Orang yang mengalami biasanya merasa tertekan dan bahkan gagal dalam menjalankan aktivitas keseharian
Merdeka.com, Makassar - Dalam dunia psikologi dikenal istilah Body Dysmorphic Disorder (BDD). Ini merujuk pada sebuah penyakit mental kronis di mana penderita tidak bisa berhenti memikirkan kesempurnaannya. Penderita BDD akan sangat terobsesi terhadap penampilan dan citra tubuh.
Body dysmorphic disorder juga dikenal sebagai dysmorphophobia atau rasa takut memiliki suatu kelainan. Meski, kelainan itu hanya dalam skala kecil dan bahkan hanya dalam imajinasi. Orang yang mengalami biasanya tidak hanya bisa merasa tertekan tetapi bahkan bisa gagal dalam menjalankan aktivitas sehari-hari.
Penderita BDD sering melakukan berbagai hal yang berlebihan. Misalnya, mereka bisa berdiri berjam-jam di depan cermin atau memakai riasan wajah sebanyak-banyaknya untuk membuat diri lebih baik. Namun, bukannya merasa lebih baik, para penderita BDD bahkan akan semakin merasa cemas karena terus memperhatikan kekurangan tersebut.
Menurut Dr. Katherine Phillips, dikutip dari doktersehat.com, BDD pada umumnya akan mulai kelihatan sejak seseorang (baik pria maupun wanita) memasuki masa remaja. Bahkan bisa juga sudah ada sejak kecil tetapi belum terdeteksi. Pada masa remaja itulah, seseorang akan semakin memperhatikan perubahan yang terjadi pada dirinya semisal ukuran dan bentuk tubuh.
Ciri-ciri
Tidak selamanya, pemerhati penampilan dapat digolongkan sebagai penderita BDD. Tapi ada beberapa karakteristik yang bisa dikenali dari penderitanya. Berikut di antaranya:
Mengalami depresi.
Bahkan kemungkinan terburuk adalah mereka bisa bunuh diri.

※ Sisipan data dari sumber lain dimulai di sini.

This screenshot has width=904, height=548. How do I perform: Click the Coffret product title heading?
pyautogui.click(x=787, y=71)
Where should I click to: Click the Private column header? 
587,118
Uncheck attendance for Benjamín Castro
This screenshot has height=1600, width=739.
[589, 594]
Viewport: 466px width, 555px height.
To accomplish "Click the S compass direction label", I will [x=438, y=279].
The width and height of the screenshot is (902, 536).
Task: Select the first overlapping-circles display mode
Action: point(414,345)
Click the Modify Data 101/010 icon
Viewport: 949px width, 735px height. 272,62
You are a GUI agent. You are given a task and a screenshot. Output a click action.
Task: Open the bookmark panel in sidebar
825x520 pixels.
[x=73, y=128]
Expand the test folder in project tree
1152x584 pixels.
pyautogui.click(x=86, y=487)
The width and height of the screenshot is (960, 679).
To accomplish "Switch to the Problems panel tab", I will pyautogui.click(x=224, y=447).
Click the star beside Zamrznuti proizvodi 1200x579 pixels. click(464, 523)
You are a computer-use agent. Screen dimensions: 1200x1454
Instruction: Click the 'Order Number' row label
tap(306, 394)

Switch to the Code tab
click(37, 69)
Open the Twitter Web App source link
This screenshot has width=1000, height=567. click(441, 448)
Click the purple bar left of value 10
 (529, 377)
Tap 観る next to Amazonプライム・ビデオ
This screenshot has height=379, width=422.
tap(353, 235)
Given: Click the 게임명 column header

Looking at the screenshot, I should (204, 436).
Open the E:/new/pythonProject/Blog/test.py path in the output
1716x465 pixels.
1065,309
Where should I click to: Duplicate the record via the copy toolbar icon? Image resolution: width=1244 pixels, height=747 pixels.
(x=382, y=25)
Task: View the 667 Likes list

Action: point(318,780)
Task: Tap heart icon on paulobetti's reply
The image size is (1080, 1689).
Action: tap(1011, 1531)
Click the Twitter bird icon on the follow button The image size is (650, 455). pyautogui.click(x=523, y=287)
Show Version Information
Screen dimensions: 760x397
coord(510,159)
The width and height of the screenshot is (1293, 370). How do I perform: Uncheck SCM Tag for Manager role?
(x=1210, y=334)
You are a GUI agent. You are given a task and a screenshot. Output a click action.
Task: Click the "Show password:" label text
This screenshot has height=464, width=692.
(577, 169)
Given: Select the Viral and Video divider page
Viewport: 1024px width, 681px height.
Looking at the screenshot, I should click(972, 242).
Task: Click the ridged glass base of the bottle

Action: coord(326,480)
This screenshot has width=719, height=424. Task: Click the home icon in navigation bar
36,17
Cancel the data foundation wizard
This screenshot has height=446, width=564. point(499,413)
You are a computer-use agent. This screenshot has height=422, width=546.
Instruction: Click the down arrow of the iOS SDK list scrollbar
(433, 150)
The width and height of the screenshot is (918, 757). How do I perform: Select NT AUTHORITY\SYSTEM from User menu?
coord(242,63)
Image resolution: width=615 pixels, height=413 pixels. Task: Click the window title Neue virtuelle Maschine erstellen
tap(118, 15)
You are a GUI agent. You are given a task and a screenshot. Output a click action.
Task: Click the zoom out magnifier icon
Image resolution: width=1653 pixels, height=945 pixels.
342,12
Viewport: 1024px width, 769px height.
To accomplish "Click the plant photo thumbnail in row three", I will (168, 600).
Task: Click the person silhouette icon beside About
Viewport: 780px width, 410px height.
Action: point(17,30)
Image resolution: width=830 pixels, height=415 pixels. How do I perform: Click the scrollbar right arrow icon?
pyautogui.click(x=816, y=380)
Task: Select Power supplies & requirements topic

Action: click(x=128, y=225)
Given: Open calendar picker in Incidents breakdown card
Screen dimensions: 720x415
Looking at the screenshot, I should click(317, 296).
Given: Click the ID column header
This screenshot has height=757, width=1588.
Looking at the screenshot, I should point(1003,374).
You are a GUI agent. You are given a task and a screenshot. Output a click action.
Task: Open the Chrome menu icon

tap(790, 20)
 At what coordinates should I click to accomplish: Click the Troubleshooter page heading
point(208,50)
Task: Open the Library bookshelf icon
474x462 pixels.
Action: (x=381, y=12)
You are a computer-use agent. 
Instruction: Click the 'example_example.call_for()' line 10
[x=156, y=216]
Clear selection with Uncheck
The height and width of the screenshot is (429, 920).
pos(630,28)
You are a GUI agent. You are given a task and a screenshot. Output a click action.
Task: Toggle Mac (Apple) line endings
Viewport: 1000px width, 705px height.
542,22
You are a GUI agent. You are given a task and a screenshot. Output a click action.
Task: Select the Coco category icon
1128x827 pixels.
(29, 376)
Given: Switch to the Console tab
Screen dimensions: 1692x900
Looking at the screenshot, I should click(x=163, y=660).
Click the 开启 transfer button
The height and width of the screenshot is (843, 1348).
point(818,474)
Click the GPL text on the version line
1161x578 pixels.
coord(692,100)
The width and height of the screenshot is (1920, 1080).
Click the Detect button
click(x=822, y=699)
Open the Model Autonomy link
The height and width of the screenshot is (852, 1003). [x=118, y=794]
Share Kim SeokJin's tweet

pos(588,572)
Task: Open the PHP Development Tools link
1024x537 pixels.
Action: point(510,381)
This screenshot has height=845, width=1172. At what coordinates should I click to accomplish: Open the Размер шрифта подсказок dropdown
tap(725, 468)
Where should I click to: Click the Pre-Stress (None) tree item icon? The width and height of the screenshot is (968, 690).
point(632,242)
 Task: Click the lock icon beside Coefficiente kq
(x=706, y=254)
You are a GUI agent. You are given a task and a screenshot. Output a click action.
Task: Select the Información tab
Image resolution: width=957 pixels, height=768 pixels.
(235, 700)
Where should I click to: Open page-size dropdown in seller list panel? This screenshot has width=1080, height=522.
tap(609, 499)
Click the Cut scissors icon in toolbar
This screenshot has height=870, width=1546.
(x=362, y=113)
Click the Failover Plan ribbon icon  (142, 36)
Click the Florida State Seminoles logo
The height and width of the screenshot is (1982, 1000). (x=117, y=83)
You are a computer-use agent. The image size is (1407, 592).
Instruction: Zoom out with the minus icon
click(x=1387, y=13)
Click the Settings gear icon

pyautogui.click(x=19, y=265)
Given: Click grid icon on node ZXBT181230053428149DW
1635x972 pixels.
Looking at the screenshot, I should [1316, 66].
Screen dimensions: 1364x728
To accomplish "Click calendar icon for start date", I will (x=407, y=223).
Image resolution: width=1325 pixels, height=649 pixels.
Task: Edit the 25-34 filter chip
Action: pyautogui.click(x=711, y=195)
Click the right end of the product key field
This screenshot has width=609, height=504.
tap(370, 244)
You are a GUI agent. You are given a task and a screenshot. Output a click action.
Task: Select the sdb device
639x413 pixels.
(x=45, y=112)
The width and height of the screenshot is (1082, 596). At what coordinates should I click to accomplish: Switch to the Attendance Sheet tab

Menghabiskan 1-5 jam setiap harinya hanya untuk mengurus penampilannya.
Hal ini sering dilakukan karena penderita BDD takut dianggap cacat oleh orang lain.
Menghindari keramaian dan penurunan fungsi sosial.
Penderita BDD melakukan hal ini karena takut diperhatikan kekurangannya oleh orang lain. Mereka juga akan mengalami kesulitan dengan teman-teman, keluarga, bahkan pasangannya sendiri. Menurut hasil penelitian penderita BDD mengalami penurunan kinerja hampir dalam semua aspek kehidupan. Ini akibat dari pemikiran takut dianggap cacat oleh orang lain.
Kurang percaya diri.
Bahkan mereka bisa merasa sangat tidak nyaman saat berada di tengah-tengah komunitas karena takut dijauhi, diabaikan, atau tidak diperhatikan sama sekali. Ketakutan ini memicu beragam ‘ritual’ seperti bercermin berkali-kali, menggunakan rias wajah berkali-kali, melakukan konsultasi ke berbagai dokter kecantikan, melakukan operasi plastik atau penyuntikan silikon, dan berbagai ‘ritual’ lainnya.
Cara menanggulangi
Jika kita bertemu atau berhadapan langsung dengan penderita BDD, tidak perlu menjauhi mereka atau menaruh perhatian berlebih. Ada beberapa cara yang masih bisa kita ambil untuk menangani penderita BDD.
Obat-obatan
Obat yang bisa kita pergunakan adalah SSRs atau Selective Serotonin-Reuptake Inhibitors. Obat ini bisa digunakan untuk menangani depresi yang biasa dialami oleh penderita BDD.
Psikoterapi
Ada dua terapi yang bisa dilakukan terhadap penderita BDD, yaitu Cognitive-Behavioral Therapy dan Cognitive-Rational Therapy. Kedua terapi ini adalah pilihan yang sangat tepat apabila seseorang ingin menanamkan pola pikir positif dan membuat penderita BDD merasa lebih percaya diri dengan dirinya.
Pembimbingan
Seorang penderita BDD bisa dibimbing dan dilatih untuk membangun strategi dan jalan keluar dalam mengatasi pikiran-pikiran negatif yang mengganggu konsentrasi. Hal ini juga meningkatkan pengendalian diri terhadap tindakan kompulsifnya.
Dukungan keluarga
Tindakan terakhir ini bisa jadi merupakan ‘senjata’ paling ampuh dalam menangani kepercayaan diri penderita BDD. Akan lebih baik jika keluarga membantu mereka dalam mengungkapkan perasaan-perasaan stress, depresi, frustasi dan yang lainnya untuk menjaga terjadinya frustasi yang semakin besar lagi.